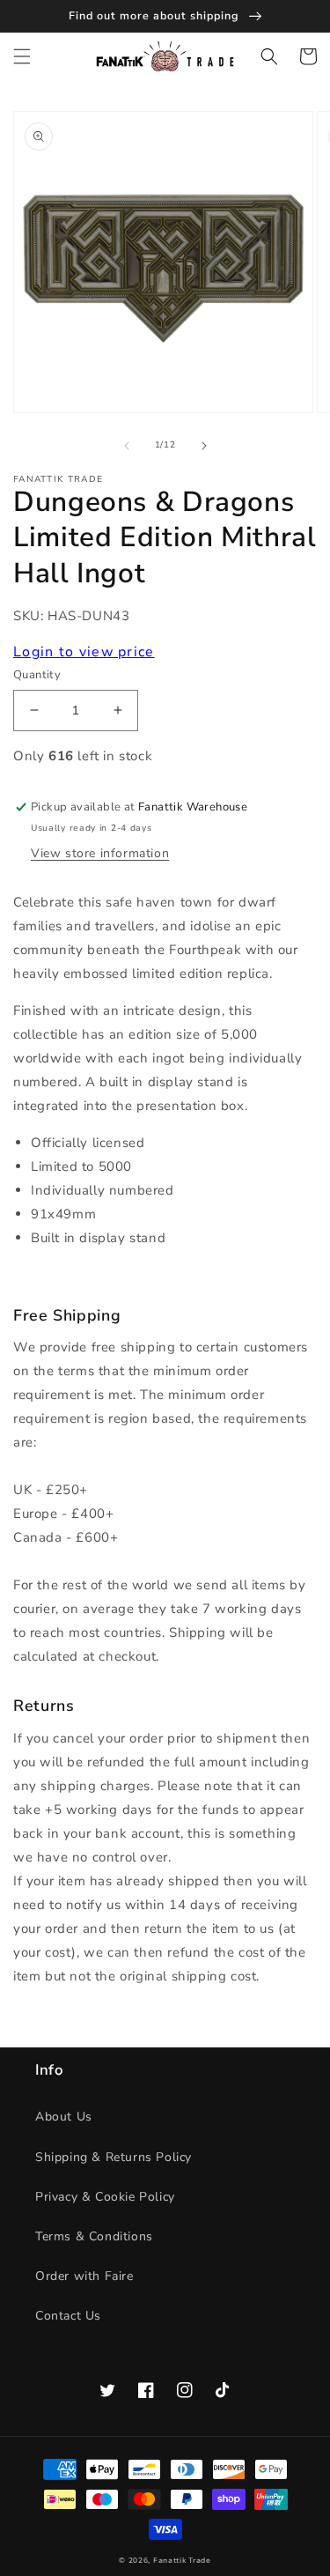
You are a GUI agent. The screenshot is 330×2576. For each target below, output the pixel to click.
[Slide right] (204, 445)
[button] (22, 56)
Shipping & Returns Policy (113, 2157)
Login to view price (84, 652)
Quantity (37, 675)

* TASK TO COMPLETE:
Each record above needs to be transcribed word for word, with its pictures omitted.

* TASK SOLUTION:
You are a GUI agent. The screenshot is 330×2576. For each target below, output the pixel to click.
[Slide right] (204, 445)
[button] (22, 56)
Shipping & Returns Policy (113, 2157)
Login to view price (84, 652)
Quantity (37, 675)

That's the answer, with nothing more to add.